平成17年9月 第3回 定例会 一般質問
「消防行政について」
市民クラブ 大谷仁
 
●質問
 近年、高齢化に加え、疾病構造の変化等を反映して、傷病者への対応は複雑多様化し、また重症化の傾向を強めており、さらなる救命率の向上を望む声と、救急需要のますますの増加が見込まれている。救急車が現場に到着するまでに応急手当が適切に実施されれば、大きな救命効果の向上が期待される。応急手当の普及状況はどうか。
 本市では四月から全国に先駆け、大切な命を救うために適切な手当てが行える施設を認定する救急マーク制度をスタートさせている。マークの交付を受けた事業所の数や今後の目標を伺いたい。
次に、心臓突然死の原因である心室細動に最も有効なAED(自動体外式除細動器)の公共施設への早期整備が望まれるが、具体的な取り組みの状況はどうか。

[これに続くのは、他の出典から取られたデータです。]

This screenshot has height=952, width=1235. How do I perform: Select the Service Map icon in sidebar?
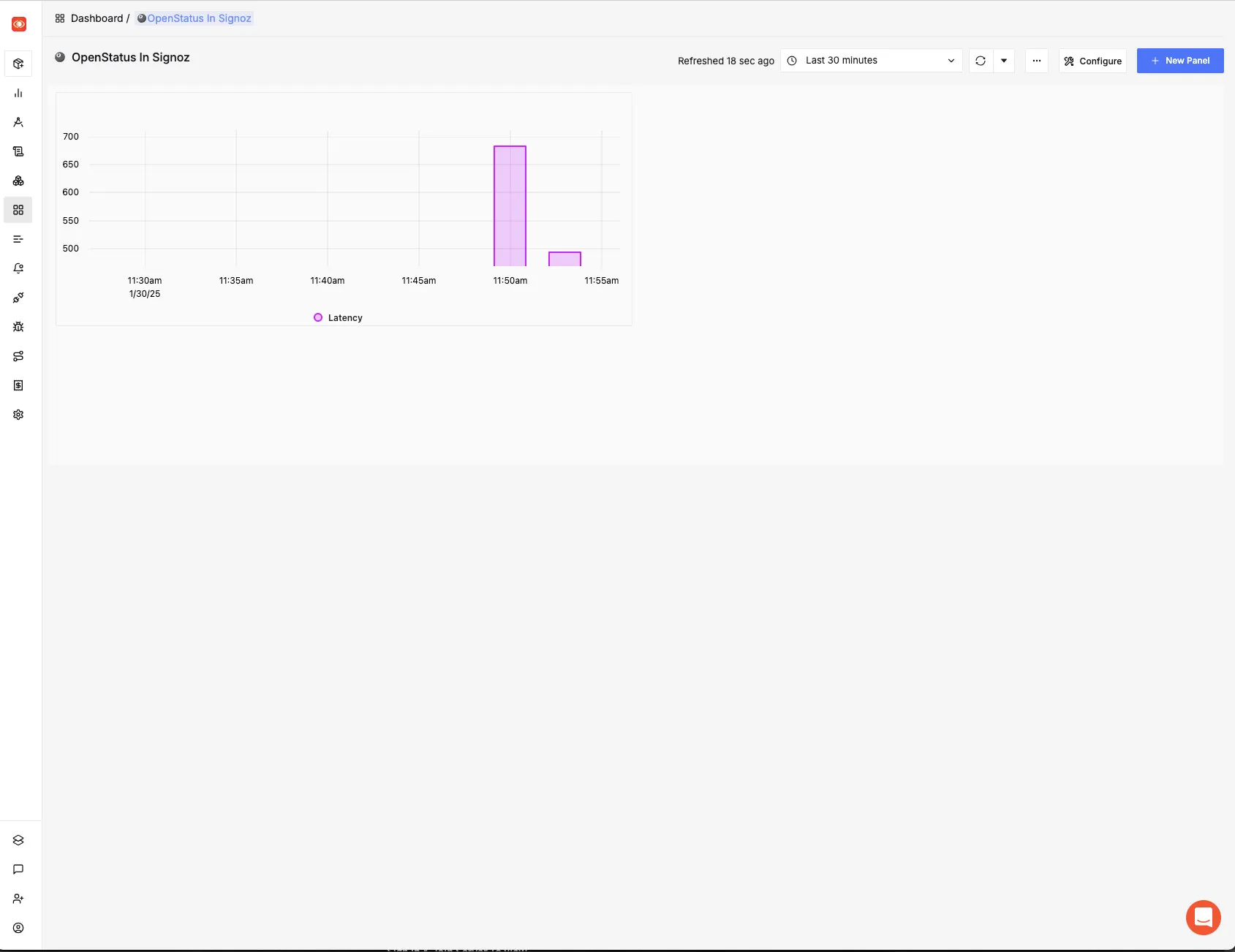[19, 356]
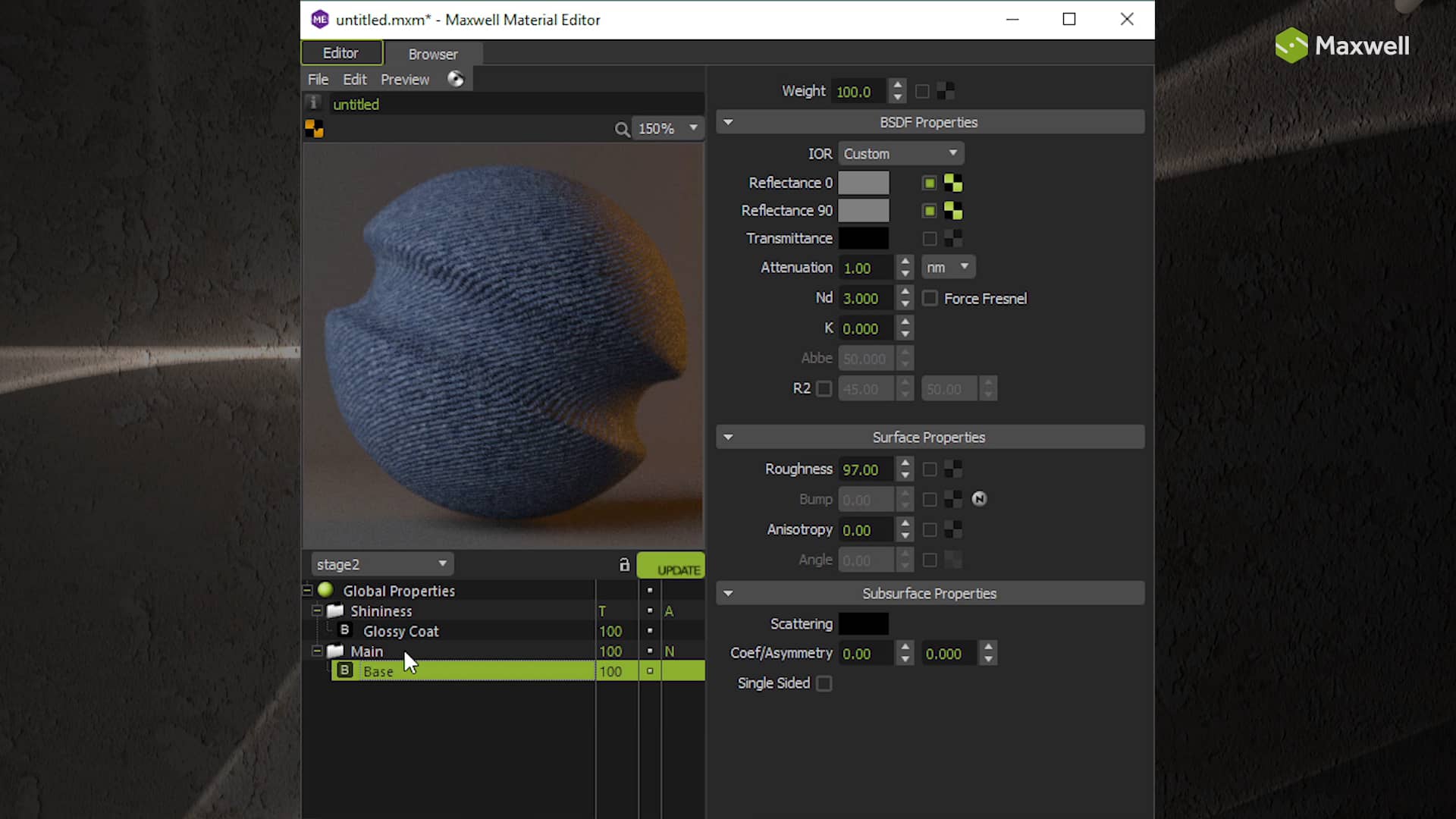Enable the Force Fresnel checkbox
1456x819 pixels.
tap(929, 298)
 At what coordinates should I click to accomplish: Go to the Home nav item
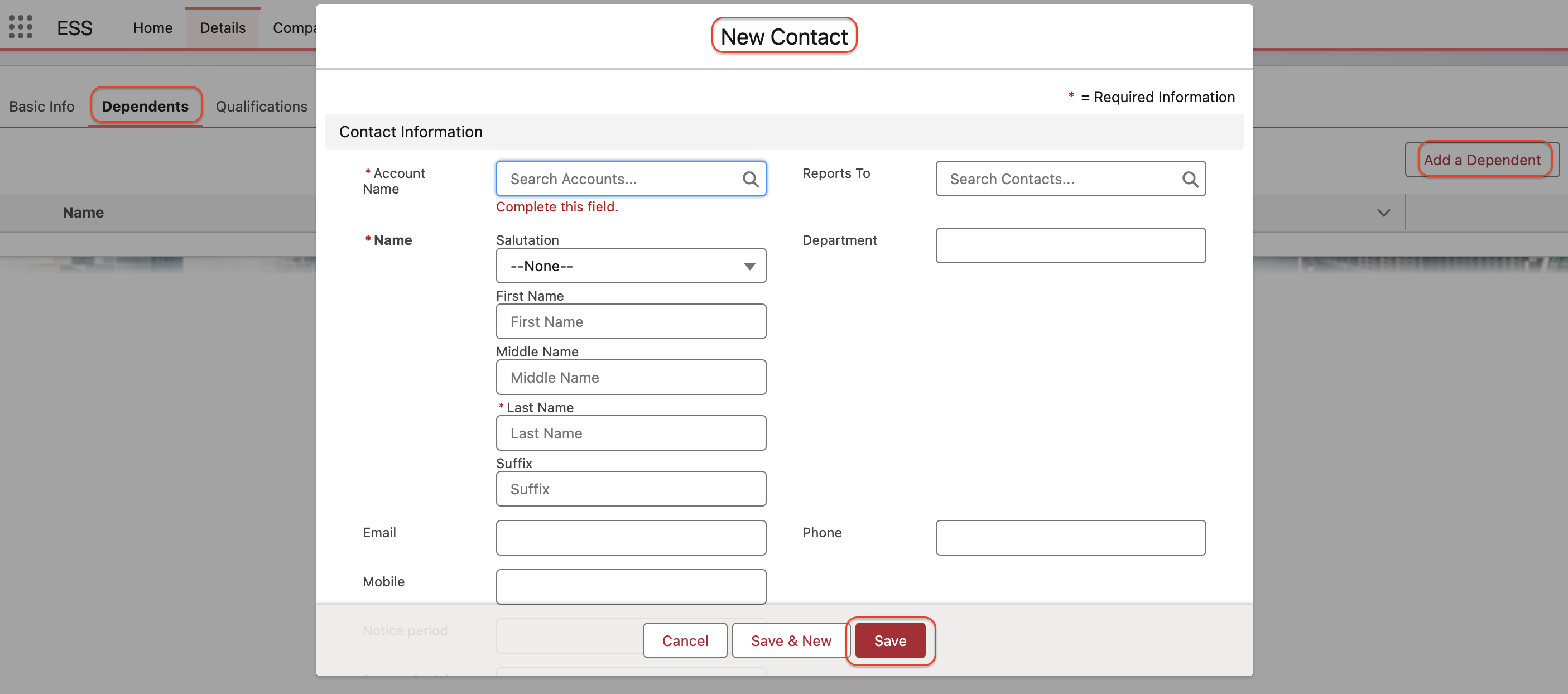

 また、救急救命士制度は平成三年に始まり、それ以来救命率は年々向上している。育成の具体的な計画を伺いたい。
 
●答弁
 普通救命講習会や上級講習会のほか、六月からはAEDの取り扱いを含めた講習会を開催し、平成十六年度末で四千百三十六名に救命講習修了書を交付しており、救急フェアや地域防災訓練などでは心肺蘇生法等の実技指導を実施し、約三万二千人が受講している。今後は、生産年齢人口の二〇%以上の講習修了者の育成を目標に、より効率的に応急手当の普及を図っていきたい。
 救急マークは、二十七施設に交付しており、今年度中に五十施設への交付を目指している。
AEDの公共施設への設置については、来年度の設置に向け、設置場所、設置数、職員を対象とした取り扱い講習のあり方などの整備計画を検討しているところである。
 救急救命士は現在二十五名で、一一九番受信時の口頭指導や救急要請への対応等、その必要性は救急車内にとどまらないため、当面三十人を目標に養成に努めていく。